(Problem to solve)
Please reproduce the material from the line containing "Image resolution: width=700 pixels, height=517" through the line containing "will tap(314, 397).", swapping "forward" for "backward" and leaving all else unchanged. Give only those lines.

Rows of pointing data:
-------
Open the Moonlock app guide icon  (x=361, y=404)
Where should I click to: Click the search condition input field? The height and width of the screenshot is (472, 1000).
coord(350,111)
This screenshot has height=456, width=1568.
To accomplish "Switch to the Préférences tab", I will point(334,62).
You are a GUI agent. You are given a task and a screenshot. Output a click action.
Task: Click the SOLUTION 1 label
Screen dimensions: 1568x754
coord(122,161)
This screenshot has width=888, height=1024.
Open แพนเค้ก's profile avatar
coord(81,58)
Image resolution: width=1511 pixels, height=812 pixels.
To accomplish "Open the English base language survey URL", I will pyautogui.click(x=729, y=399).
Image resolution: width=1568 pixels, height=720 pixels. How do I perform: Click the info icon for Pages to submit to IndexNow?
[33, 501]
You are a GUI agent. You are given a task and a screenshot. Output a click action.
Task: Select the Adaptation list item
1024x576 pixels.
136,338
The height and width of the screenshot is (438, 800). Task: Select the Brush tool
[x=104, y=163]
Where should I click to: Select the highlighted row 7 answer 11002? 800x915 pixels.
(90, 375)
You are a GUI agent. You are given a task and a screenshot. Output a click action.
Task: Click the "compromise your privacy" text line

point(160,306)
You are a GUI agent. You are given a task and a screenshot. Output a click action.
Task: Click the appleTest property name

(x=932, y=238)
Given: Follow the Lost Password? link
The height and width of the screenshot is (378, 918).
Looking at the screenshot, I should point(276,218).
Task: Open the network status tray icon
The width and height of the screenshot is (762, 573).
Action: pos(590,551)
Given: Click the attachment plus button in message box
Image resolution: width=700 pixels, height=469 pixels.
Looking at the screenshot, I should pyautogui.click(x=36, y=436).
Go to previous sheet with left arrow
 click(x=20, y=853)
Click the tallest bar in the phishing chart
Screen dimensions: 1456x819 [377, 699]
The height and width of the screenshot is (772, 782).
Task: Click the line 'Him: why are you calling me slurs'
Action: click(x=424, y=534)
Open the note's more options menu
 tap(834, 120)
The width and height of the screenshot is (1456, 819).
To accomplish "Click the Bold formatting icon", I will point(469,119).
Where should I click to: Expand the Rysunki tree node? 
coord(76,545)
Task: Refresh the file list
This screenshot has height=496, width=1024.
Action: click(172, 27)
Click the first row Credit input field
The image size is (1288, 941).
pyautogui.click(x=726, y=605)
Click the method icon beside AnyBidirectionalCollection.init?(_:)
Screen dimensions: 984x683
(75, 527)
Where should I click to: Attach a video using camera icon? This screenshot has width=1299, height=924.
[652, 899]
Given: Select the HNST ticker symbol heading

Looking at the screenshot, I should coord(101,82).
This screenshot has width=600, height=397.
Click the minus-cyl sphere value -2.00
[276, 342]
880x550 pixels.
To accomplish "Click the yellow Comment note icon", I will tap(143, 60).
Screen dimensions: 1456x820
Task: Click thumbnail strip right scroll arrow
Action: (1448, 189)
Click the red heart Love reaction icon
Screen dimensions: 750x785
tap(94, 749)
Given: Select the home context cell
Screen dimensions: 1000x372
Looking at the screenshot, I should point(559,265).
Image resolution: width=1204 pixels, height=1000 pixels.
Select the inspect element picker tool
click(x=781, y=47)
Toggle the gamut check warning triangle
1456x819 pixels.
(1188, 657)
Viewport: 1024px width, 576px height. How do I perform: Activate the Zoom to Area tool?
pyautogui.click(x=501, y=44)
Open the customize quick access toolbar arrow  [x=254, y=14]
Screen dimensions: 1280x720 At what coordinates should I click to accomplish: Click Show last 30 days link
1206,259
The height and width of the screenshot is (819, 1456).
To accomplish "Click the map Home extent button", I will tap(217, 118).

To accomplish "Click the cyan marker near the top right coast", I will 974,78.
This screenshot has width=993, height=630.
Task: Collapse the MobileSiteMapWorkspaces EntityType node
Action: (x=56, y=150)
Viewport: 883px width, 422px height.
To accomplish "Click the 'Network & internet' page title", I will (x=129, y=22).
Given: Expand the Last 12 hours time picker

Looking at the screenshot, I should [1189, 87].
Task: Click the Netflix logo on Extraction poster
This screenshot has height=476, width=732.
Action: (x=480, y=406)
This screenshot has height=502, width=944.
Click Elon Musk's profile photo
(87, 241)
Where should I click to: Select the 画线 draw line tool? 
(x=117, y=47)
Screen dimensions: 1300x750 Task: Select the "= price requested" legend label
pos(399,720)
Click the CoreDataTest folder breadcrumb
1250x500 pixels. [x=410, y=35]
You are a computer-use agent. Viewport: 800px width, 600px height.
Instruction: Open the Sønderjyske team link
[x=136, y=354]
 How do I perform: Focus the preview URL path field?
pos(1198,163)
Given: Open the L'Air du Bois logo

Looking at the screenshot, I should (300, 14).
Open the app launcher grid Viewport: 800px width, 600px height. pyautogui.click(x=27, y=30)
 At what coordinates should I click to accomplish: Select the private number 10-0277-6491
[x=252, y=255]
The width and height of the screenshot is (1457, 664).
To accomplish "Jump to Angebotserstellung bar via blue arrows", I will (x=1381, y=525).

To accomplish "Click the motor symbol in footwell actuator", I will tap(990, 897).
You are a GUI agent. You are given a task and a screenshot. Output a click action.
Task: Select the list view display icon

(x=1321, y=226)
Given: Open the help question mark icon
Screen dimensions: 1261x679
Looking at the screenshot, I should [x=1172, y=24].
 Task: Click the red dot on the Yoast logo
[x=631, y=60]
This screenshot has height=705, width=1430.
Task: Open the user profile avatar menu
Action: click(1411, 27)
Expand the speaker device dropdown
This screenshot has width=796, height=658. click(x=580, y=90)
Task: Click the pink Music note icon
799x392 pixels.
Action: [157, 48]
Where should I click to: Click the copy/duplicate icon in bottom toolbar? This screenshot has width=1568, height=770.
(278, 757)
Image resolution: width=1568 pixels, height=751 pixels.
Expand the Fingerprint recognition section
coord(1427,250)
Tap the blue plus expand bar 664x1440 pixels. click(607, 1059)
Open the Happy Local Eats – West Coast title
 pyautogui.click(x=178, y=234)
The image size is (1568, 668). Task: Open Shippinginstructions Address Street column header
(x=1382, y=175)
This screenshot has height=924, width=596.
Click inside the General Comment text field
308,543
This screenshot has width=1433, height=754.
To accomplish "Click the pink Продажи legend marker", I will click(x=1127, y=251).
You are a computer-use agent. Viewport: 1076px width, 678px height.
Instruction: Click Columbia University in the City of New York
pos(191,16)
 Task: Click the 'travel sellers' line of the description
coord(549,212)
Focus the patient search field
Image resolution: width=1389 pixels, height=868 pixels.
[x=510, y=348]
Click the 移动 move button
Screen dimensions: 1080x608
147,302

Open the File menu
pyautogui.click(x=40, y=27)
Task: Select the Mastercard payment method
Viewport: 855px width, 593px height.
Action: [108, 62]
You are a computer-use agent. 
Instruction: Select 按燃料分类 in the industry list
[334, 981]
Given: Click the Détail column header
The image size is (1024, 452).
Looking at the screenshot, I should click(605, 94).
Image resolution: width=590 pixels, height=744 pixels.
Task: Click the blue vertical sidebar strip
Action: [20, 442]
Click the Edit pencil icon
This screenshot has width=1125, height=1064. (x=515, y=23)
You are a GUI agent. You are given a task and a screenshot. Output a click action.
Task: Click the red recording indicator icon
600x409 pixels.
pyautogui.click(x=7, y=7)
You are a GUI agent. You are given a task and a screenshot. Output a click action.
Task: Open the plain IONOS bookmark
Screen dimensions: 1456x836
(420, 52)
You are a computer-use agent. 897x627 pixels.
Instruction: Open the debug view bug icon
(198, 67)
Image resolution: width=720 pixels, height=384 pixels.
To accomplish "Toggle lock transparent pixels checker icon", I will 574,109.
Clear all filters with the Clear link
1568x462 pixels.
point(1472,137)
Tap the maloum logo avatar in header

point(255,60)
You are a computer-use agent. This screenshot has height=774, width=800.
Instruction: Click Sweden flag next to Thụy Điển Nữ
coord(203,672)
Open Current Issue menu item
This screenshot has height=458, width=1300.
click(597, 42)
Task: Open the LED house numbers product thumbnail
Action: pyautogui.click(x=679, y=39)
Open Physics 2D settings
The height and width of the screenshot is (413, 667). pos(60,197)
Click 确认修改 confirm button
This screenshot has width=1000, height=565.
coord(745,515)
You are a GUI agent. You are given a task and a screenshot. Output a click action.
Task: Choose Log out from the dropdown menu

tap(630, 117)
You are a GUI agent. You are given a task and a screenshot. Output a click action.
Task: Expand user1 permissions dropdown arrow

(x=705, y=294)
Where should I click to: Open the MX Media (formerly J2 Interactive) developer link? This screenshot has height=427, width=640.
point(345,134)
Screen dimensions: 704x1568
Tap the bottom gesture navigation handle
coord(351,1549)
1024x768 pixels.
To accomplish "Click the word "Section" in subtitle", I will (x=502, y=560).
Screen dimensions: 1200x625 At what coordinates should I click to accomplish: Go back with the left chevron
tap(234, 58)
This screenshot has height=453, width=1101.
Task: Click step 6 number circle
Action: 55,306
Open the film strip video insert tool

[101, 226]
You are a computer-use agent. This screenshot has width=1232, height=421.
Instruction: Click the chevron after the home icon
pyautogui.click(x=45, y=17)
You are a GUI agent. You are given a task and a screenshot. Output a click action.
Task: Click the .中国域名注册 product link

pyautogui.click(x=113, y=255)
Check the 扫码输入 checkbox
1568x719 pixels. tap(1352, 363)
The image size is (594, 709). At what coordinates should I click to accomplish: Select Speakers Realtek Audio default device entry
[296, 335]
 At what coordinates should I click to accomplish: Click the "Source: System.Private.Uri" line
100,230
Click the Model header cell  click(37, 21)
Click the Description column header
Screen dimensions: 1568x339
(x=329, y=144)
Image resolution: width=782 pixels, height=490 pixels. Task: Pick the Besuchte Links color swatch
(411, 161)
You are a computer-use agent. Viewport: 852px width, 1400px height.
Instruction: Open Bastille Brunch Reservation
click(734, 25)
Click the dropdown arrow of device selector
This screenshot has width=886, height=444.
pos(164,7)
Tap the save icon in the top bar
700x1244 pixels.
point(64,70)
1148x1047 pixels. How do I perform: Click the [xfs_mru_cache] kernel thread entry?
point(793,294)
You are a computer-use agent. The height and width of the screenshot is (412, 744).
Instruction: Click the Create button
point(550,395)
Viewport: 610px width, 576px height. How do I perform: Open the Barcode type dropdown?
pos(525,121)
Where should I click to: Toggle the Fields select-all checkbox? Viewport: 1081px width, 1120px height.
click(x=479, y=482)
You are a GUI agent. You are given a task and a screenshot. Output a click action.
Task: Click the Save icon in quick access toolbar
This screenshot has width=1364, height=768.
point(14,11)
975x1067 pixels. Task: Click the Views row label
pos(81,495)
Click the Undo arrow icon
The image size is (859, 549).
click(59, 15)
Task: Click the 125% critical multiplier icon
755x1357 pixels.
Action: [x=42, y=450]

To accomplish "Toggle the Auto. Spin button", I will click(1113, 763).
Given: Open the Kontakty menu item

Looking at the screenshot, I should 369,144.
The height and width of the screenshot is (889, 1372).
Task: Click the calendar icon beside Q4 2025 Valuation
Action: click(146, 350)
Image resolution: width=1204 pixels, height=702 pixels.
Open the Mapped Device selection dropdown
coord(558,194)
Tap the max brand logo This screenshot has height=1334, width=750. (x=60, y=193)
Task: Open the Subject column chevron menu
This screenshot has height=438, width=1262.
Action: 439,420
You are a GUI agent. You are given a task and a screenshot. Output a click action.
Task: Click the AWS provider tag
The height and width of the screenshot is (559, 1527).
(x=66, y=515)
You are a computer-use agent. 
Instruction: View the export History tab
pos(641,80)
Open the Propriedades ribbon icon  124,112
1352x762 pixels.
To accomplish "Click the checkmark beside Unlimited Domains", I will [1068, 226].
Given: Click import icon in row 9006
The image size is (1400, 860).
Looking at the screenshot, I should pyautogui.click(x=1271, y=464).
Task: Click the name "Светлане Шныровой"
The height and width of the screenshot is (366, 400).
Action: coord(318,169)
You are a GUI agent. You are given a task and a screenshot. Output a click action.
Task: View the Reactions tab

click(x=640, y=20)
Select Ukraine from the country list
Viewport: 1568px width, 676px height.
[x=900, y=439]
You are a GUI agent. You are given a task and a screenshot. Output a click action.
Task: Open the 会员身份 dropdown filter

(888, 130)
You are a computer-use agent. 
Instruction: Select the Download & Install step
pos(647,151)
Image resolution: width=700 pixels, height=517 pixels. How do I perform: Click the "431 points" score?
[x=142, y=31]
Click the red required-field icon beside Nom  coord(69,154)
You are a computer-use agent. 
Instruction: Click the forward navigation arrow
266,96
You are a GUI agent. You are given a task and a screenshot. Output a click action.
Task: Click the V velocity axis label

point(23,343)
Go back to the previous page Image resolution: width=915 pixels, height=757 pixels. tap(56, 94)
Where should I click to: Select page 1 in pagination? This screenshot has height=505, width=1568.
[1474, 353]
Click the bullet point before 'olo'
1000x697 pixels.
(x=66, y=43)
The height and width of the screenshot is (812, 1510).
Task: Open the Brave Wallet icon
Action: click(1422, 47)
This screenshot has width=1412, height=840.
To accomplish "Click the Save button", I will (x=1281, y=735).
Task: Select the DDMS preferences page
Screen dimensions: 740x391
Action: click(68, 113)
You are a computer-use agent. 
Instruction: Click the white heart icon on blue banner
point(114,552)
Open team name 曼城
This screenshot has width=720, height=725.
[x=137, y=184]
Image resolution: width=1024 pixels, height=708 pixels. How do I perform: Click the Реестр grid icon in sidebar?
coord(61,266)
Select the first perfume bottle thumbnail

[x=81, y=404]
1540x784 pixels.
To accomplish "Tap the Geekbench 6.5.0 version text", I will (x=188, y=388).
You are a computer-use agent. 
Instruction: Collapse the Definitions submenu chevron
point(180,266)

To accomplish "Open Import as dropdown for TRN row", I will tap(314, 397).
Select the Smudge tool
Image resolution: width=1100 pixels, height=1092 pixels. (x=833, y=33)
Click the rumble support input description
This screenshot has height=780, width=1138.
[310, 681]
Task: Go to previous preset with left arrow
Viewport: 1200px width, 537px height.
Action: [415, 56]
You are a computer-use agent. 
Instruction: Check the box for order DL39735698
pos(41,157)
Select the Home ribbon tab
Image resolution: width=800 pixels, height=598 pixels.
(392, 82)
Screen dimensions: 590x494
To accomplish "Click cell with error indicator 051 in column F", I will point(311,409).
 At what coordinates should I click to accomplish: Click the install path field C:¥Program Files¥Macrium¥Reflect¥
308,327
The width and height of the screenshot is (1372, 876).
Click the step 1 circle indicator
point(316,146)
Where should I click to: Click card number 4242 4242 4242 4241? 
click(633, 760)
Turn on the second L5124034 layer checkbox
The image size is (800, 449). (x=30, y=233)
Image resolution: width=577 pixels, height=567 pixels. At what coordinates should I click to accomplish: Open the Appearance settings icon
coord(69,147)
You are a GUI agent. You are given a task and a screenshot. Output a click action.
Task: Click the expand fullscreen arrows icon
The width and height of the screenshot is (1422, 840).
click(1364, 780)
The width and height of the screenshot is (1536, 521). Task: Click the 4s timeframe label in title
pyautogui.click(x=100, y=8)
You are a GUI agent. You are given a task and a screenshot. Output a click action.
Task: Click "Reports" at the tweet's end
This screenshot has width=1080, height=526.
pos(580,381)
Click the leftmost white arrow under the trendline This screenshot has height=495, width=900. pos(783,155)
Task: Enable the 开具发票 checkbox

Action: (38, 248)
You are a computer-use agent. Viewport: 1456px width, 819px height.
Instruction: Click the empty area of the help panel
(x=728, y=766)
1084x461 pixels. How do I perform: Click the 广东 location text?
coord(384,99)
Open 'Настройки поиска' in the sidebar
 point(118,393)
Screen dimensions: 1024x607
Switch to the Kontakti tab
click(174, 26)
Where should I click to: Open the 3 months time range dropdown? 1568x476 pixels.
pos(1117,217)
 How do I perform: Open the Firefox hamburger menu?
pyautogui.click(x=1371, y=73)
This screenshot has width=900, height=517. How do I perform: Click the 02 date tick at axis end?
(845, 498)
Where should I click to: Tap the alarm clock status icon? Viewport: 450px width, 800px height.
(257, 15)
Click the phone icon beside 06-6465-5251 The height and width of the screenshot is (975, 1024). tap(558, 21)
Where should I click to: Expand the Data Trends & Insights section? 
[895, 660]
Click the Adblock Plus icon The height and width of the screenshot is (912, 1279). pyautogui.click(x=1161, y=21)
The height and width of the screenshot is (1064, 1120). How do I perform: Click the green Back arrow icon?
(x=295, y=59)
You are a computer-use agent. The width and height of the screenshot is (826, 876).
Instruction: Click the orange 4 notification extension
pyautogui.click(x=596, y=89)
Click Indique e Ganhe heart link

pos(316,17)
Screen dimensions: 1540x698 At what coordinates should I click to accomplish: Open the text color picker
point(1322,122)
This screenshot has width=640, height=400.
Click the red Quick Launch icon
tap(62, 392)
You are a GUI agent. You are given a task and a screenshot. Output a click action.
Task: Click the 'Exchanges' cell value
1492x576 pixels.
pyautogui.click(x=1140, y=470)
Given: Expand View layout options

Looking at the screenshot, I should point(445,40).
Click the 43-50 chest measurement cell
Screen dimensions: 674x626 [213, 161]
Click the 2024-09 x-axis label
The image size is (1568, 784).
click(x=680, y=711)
-------
(Problem solution)
Image resolution: width=700 pixels, height=517 pixels. How do I perform: Click the "431 points" score?
[x=142, y=31]
Click the red required-field icon beside Nom  coord(69,154)
You are a computer-use agent. 
Instruction: Click the backward navigation arrow
266,96
You are a GUI agent. You are given a task and a screenshot. Output a click action.
Task: Click the V velocity axis label

point(23,343)
Go back to the previous page Image resolution: width=915 pixels, height=757 pixels. tap(56, 94)
Where should I click to: Select page 1 in pagination? This screenshot has height=505, width=1568.
[1474, 353]
Click the bullet point before 'olo'
1000x697 pixels.
(x=66, y=43)
The height and width of the screenshot is (812, 1510).
Task: Open the Brave Wallet icon
Action: click(1422, 47)
This screenshot has width=1412, height=840.
To accomplish "Click the Save button", I will (x=1281, y=735).
Task: Select the DDMS preferences page
Screen dimensions: 740x391
Action: click(68, 113)
You are a computer-use agent. 
Instruction: Click the white heart icon on blue banner
point(114,552)
Open team name 曼城
This screenshot has width=720, height=725.
[x=137, y=184]
Image resolution: width=1024 pixels, height=708 pixels. How do I perform: Click the Реестр grid icon in sidebar?
coord(61,266)
Select the first perfume bottle thumbnail

[x=81, y=404]
1540x784 pixels.
To accomplish "Tap the Geekbench 6.5.0 version text", I will (x=188, y=388).
You are a computer-use agent. 
Instruction: Collapse the Definitions submenu chevron
point(180,266)

To accomplish "Open Import as dropdown for TRN row", I will tap(314, 397).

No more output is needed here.